Hodur dejó de jugar a los dados con Ivlisar el tiempo suficiente para reírse entre dientes del desasosiego de los demás.

—A lo mejor tenemos que prescindir de tu presencia, orco —apuntó el enano.

—Vaya, eso no estaría mal —añadió el profanador de cadáveres cogiendo un escarabajo de su proverbial cuenco—. Ahora que ya empezaba a acostumbrarme a tu olor que mi nariz identifica como un carro de estiércol volcado. ¿Qué te parece, Hodur?

Vrakk se puso de pie de un salto con la espada en su pezuña verdosa.

—Tú ya no tan importante —dijo el orco entre dientes—. Tenemos otros para asaltar mercaderes.

El elfo miró a Fzoul, pero el zhentarim se encogió de hombros.

—Tiene razón —confirmó.

—El general ha confundido mi broma con un insulto —dijo Ivlisar con tono halagador. Apartó de su pecho la punta de la espada—. Mis más sinceras disculpas.

Ante la mirada furiosa de Vrakk, Hodur se apresuró a sumarse a las disculpas.

—Sí, los dos lo sentimos.

«No es el momento de pelearnos
—dijo la voz. La musicalidad de las palabras redujo la tensión que se había apoderado de la habitación—.
Debemos sumar nuestros talentos si queremos poner coto a los descabellados planes de Cyric».

—¿Y qué hay de las ilusiones? —insistió Fzoul.

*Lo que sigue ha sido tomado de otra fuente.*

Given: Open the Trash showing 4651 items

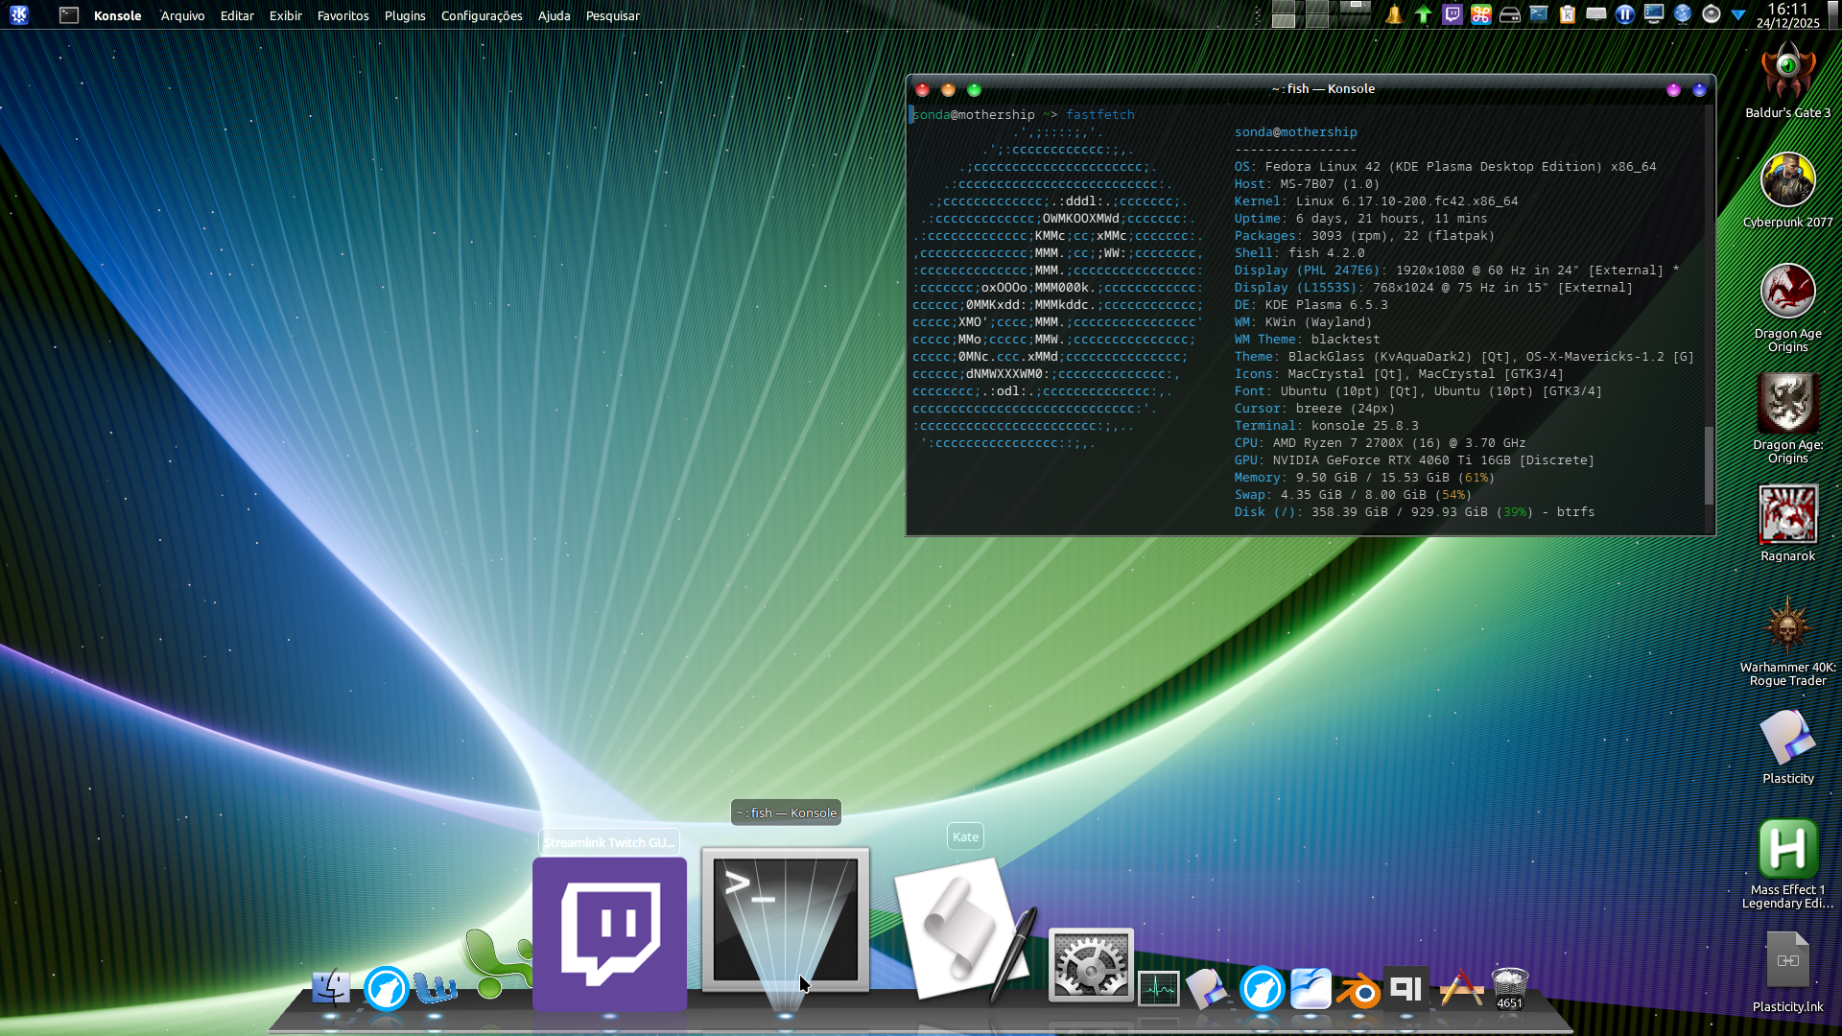Looking at the screenshot, I should coord(1509,988).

«Las mantendré mientras me sea posible, pero no contéis con reuniros aquí otra vez, Fzoul Chembryl. Tengo que utilizar mucho poder para ocultaros a ti y a Vrakk a los ojos de Cyric
—respondió la voz dulcemente—.
Engañar a un dios, especialmente a un poder mayor como el Príncipe de las Mentiras, no es nada fácil..., ni siquiera para mí».

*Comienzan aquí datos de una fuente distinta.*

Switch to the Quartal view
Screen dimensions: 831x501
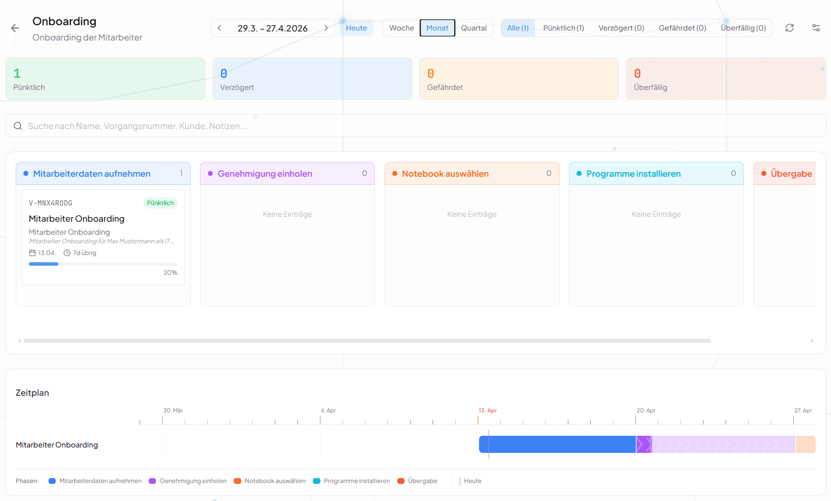click(474, 27)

Rinda alzó la vista tras eliminar el borrón del pergamino.

—¿Y quién eres exactamente? —preguntó.

«Vamos, Rinda. Ya te lo he dicho antes. Es mejor para todos vosotros no saberlo».

—Mejor para ti —musitó la escriba—. No veo en qué puede ayudarme a mí.

«Odio estas tretas
—dijo la voz, llena de repente de indignación—.
Las ilusiones y los engaños me resultan odiosos, pero no hay otra manera de contrarrestar el libro de Cyric, de hacer que el mundo conozca la verdadera historia de su vida».